##### EXTRACTED MATERIAL #####
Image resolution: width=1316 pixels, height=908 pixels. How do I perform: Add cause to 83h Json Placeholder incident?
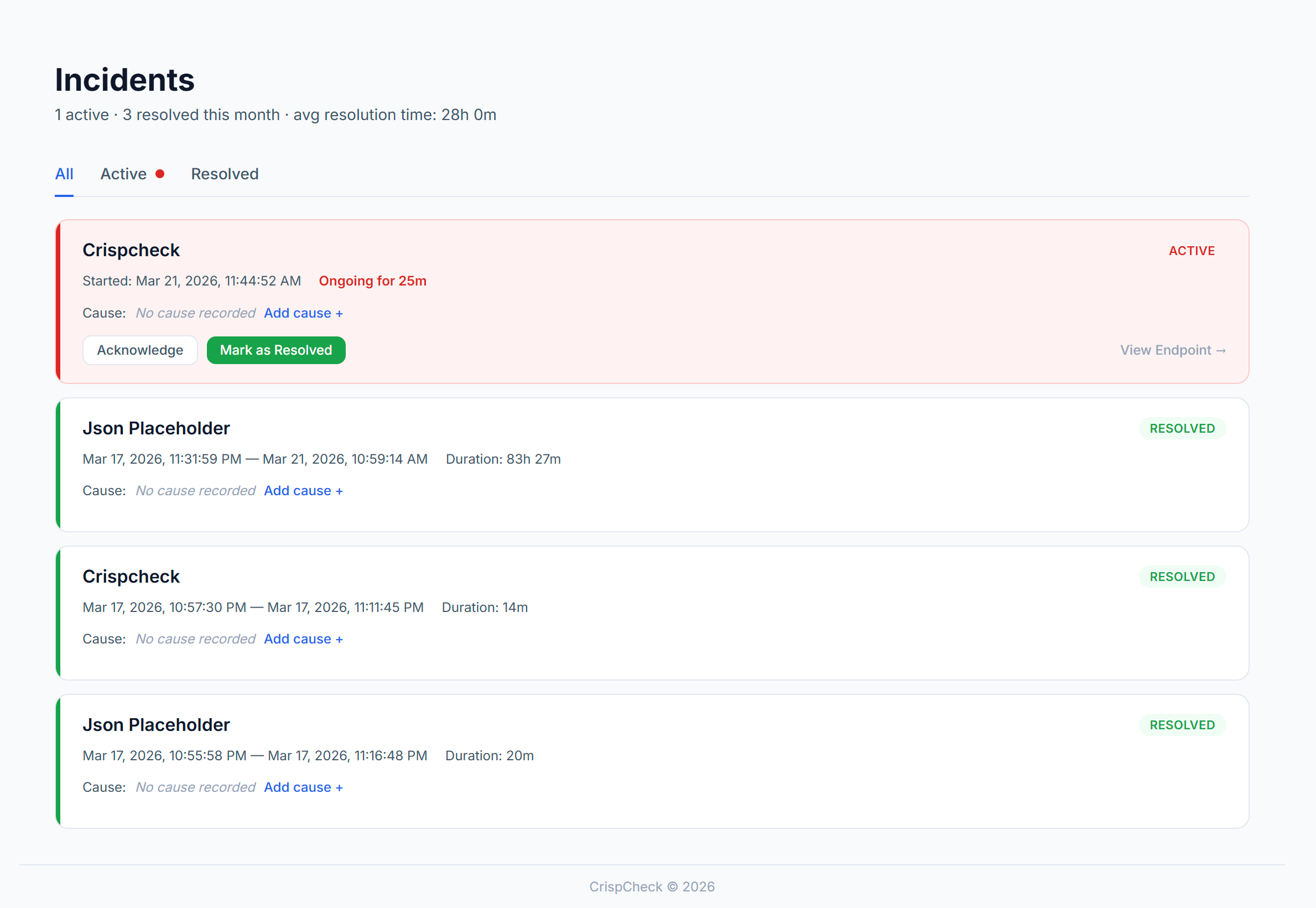303,491
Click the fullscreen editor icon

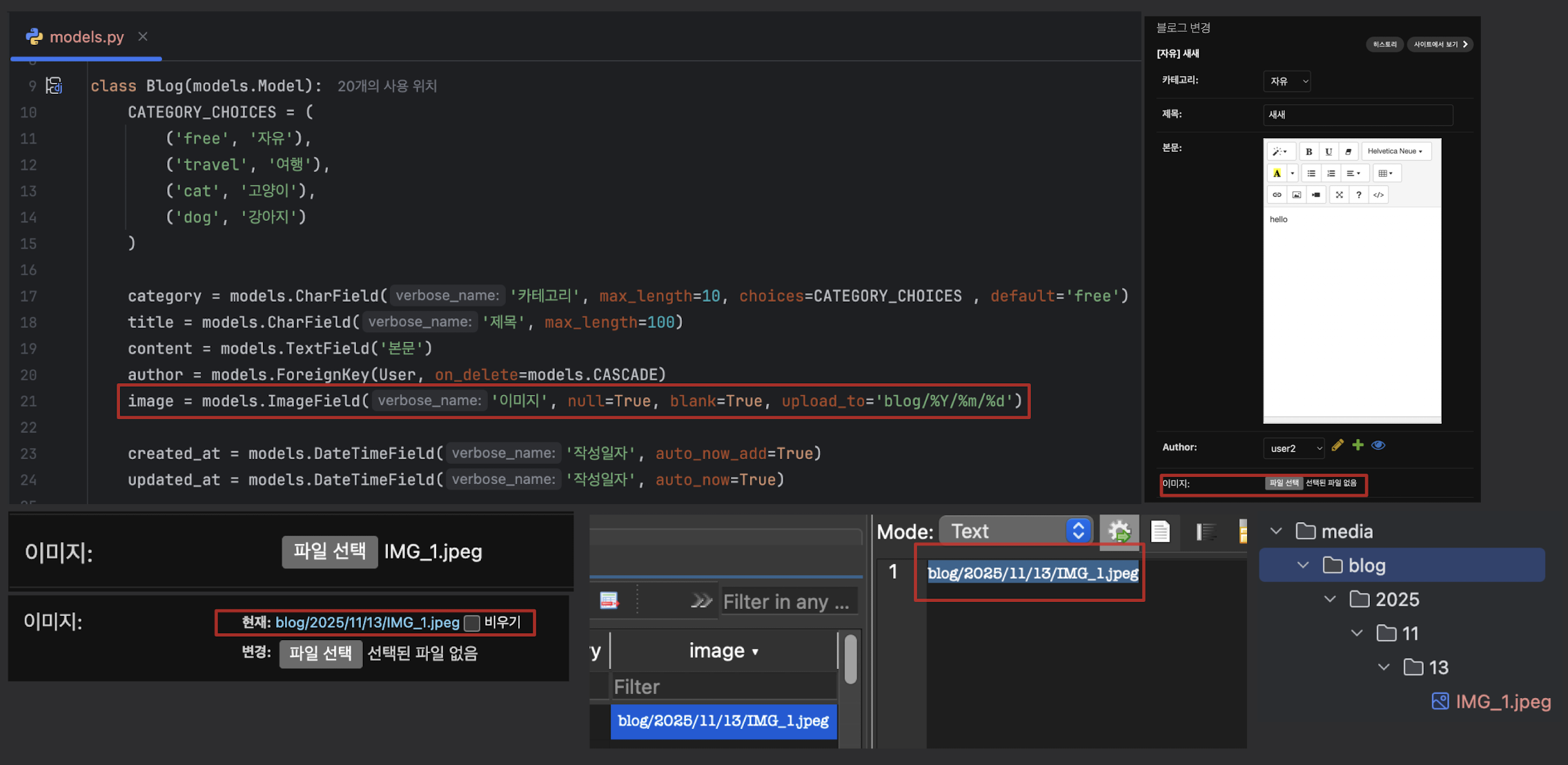pyautogui.click(x=1339, y=195)
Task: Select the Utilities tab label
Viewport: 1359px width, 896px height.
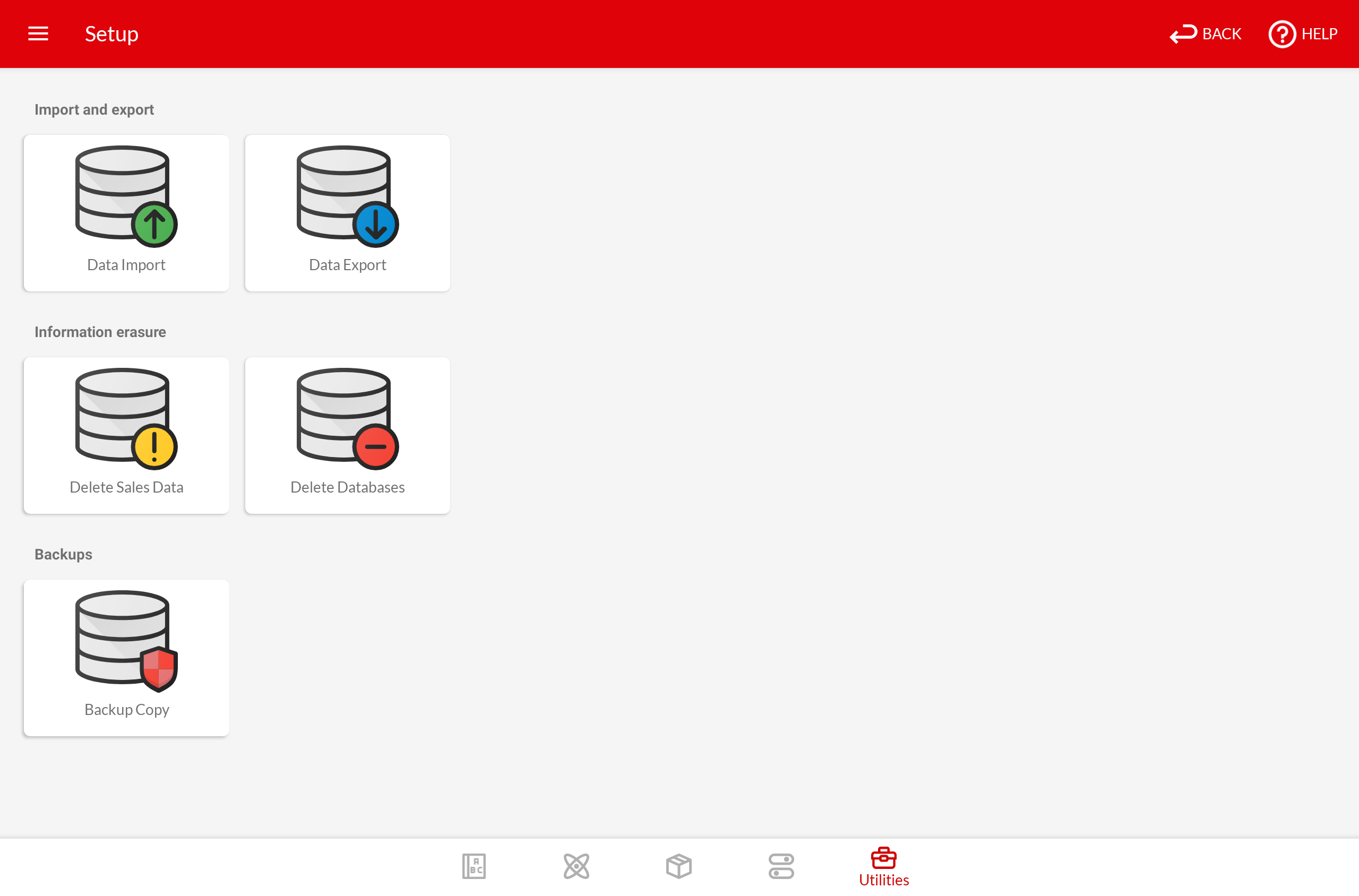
#####
* WHAT THE TASK REQUIRES *
Although the records contain pictures, the copy should hold only their text, reproduced exactly.

* OUTPUT OF THE EXERCISE *
Image resolution: width=1316 pixels, height=908 pixels. How do I perform: Add cause to 83h Json Placeholder incident?
303,491
Click the fullscreen editor icon

pyautogui.click(x=1339, y=195)
Task: Select the Utilities tab label
Viewport: 1359px width, 896px height.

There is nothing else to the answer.